You cannot reach, you will never be heard, you will not be able to change, someone actively using his or her drug of choice.

Addiction is a terrible thing, Sheila.

Those who posted before I did are absolutely right. The only thing you can do for your son is put responsibility for his life back into his hands. He is the only one who can change where he is going. He refuses to do so. Not that he cannot do it, Sheila. He refuses to stop using drugs. His decision to use drugs, to destroy his own life and to shatter your family, cancels your responsibility to him. Once you can really understand that, down deep where you love him so much, you will be able to grieve and to let him go.

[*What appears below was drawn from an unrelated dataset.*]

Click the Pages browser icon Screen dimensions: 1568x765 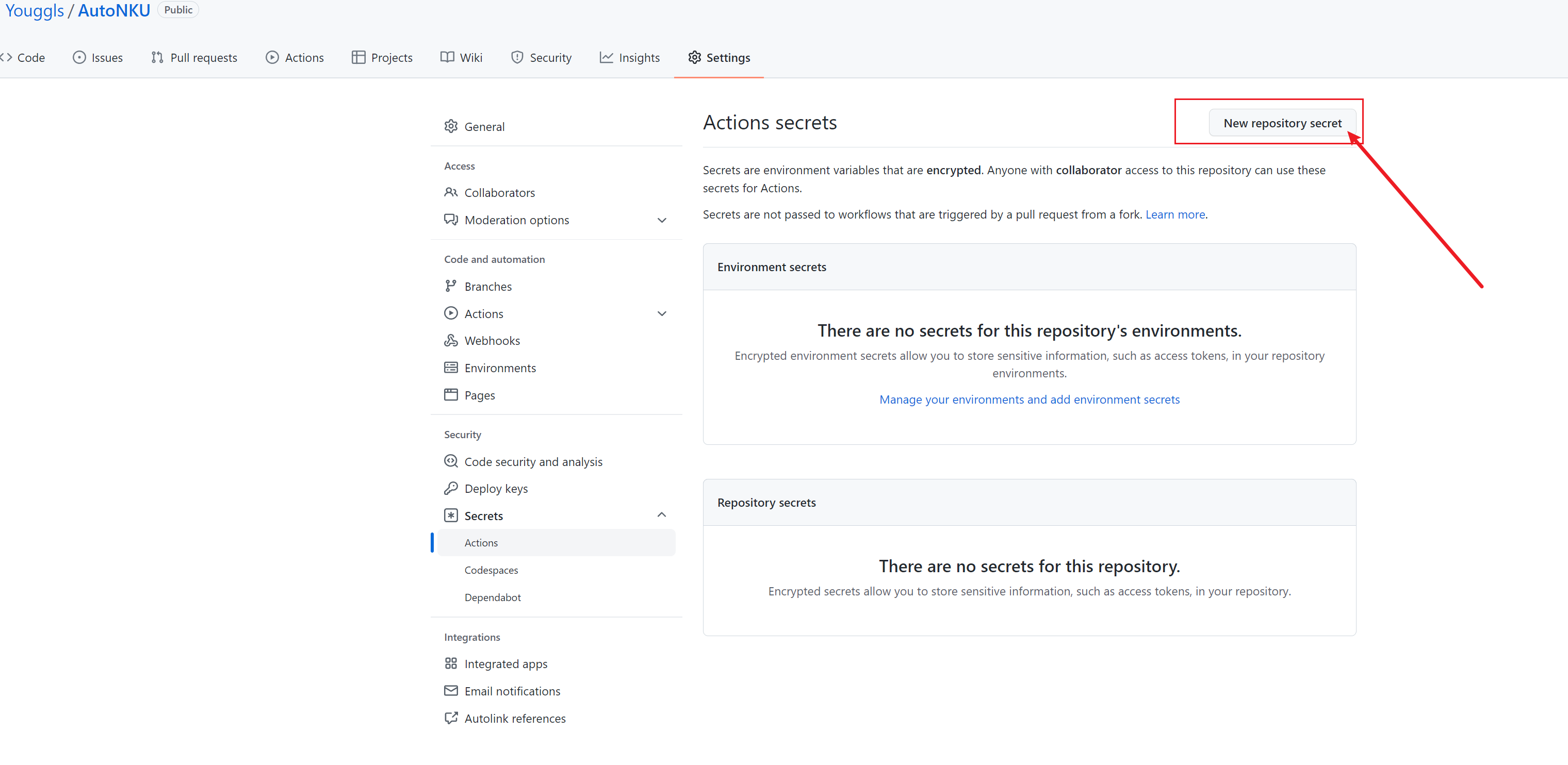pyautogui.click(x=450, y=395)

I am sorry this is happening to you, and to your family. This kind of pain, the horror of having to acknowledge what has happened to your child and then, to act on that knowledge, is more than any mother or father should have to face.

But we have to, Sheila. Or our children's addictions will destroy us. Time will pass in grief and misery, in intense focus on the chaotic life of the addict. One day, we awaken to the knowledge that we are older, and that our lives have been spent servicing a drug addict's addictions. The joy we should have taken, the peace we should have known, the pride we should have felt in our children and grandchildren ~ all eaten away, all twisted and made ugly, by the addiction.

Evict the son. If you can do it, close up your house and get away from all of this for a week or two. During that time, read all you can about parents who are abused by their children. MWM did a thread on that. If you are reading this, MWM, could you list the article again for Sheila?

Please keep posting, Sheila. So many of us have been right where you are, now. What you and your husband need to do regarding your son will be difficult, but you CAN do it.

It will always be painful. You will be tempted, so many times, to jump in and help him. It all feels so wrong. But we have to decide whether we are going to sacrifice our lives in the service of an addiction.

Our addicted kids are just as trapped as we are.

But they are the only ones who can stop using.

And they won't do that as long as we are there to prevent them from having to face themselves.

Cedar
 

DammitJanet

Well-Known Member
Hi and welcome but so very sorry you even have to look for us. Like the others have said, its time to stop enabling, or what we think is helping. I am in the exact position you are except grandchildren already exist.

I simply wont be held hostage anymore. In fact, I have deliberately not become too attached to the youngest grandchild. I am already extremely close to his oldest and there is nothing I can do about that. Thankfully she doesnt live with him. That way I can have a relationship with her without needing him in my life right now.

*I dont know what is going to happen with my son. That's up to him now. I have been attempting to help him since he was 4 and Im just done.